Monday, January 23, 2012
Hidden Persuaders Expose Themselves
One of the most popular and memorable movie stills in AP's photo archive is a publicity shot of Marilyn Monroe's skirt caught in an updraft from a sidewalk subway vent. It was used to flog the film "The Seven Year Itch." Unforgettable, and I'm sure it helped to fill the theaters.
I have been looking at advertising images all my life just like everybody else, and I understand very well that they speak to us in a vernacular to which we're so conditioned we aren't even aware of our own suspended disbelief. But the one above broke through a lifetime of high gloss hypnosis.

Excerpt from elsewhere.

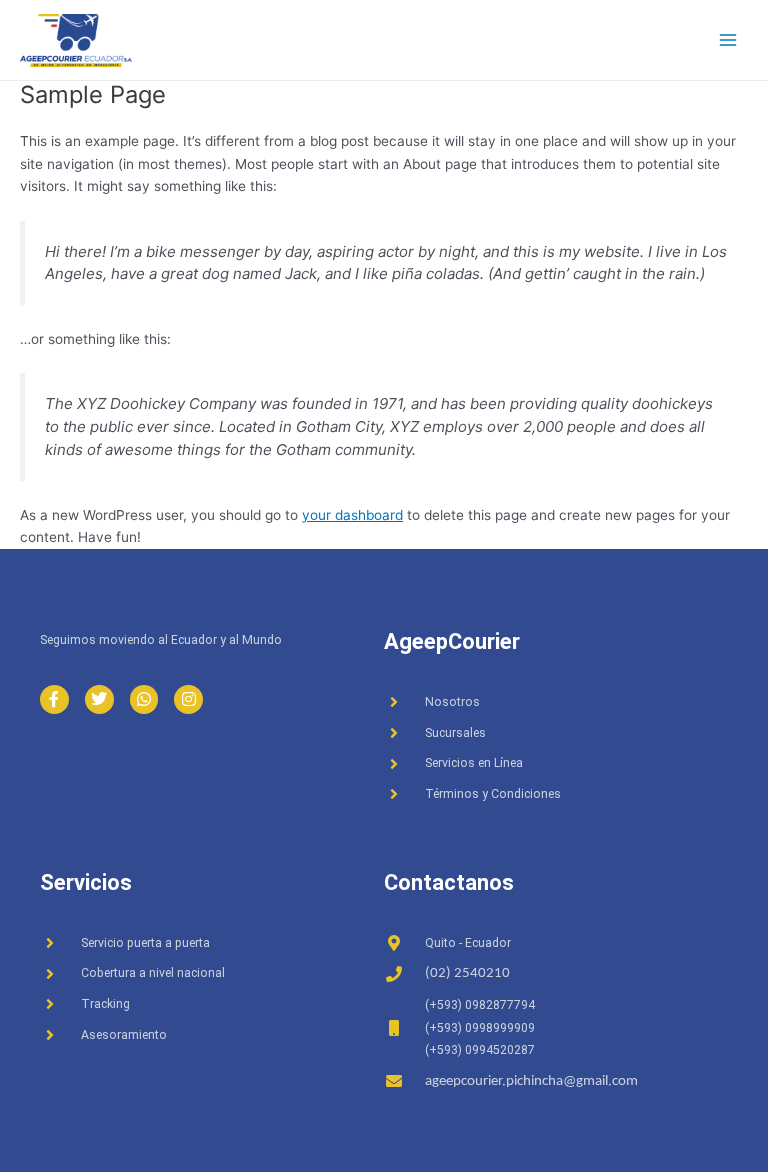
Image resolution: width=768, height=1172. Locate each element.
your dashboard (352, 515)
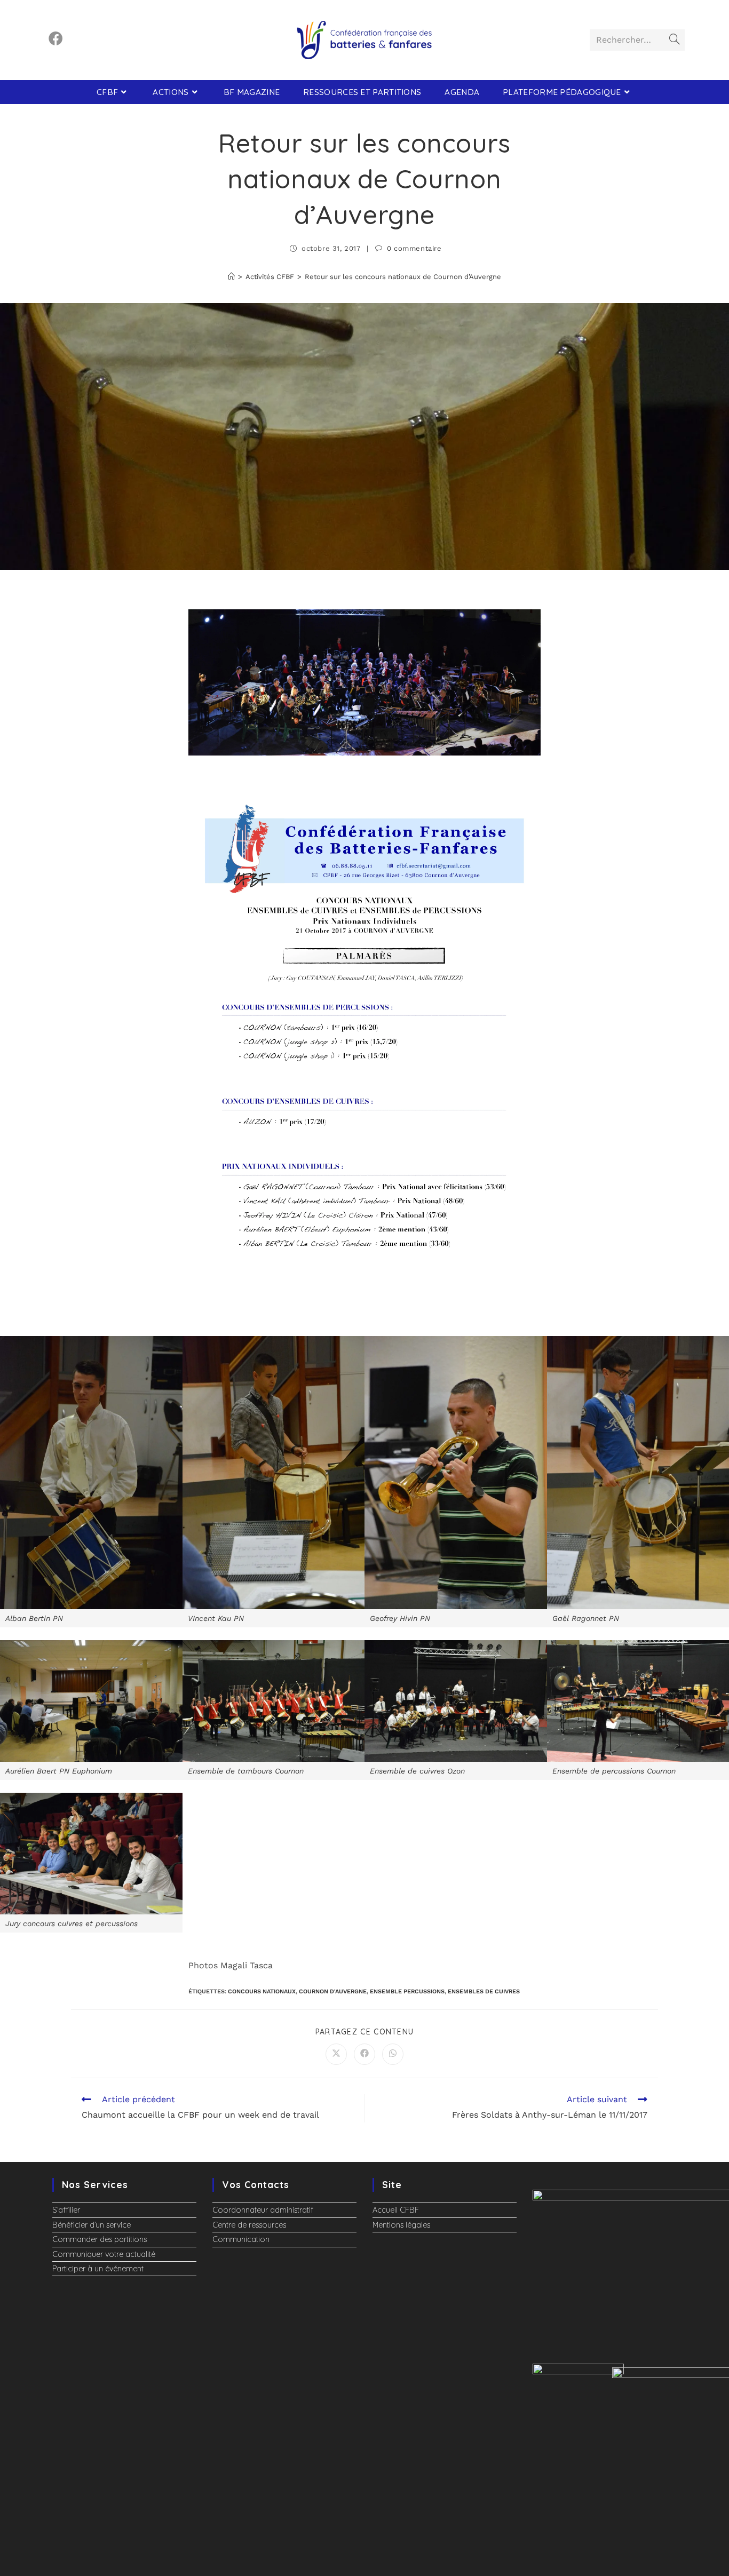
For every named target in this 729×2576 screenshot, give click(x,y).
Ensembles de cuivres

My God, just look at it. As if you could avoid it, if you're me. It's on display overlooking the 8th Avenue subway stop at 33rd Street which I still occasionally use to go to my former office. And it's more than a dozen stories tall!
Media persuasion depends almost entirely on imagery that invites us to imagine and admire ourselves in guises and poses that in our right minds we'd never dream of adopting in real life and that would end our marriages and friendships if our nearest and dearest ever did. Bizarre, theatrical, and above all dishonest.
Somehow such invitations have long since come to seem normal most of the time. But looking at this colossus of lubricious pulchitrude reminds me that the economy surfs along daily on cynical appeals to what strangers imagine are my dreams, needs, fears and longings. They're often not far from the mark.
It's creepy when you're forced to consider it. As I was when I saw this ad for cheap bras.
And as Joe DiMaggio was forced to consider it when he came on that flyskirt photo shoot, Marilyn surrounded by a crowd of leering wolf whistlers, and told his wife to knock it off or else. We all know how that worked out for him.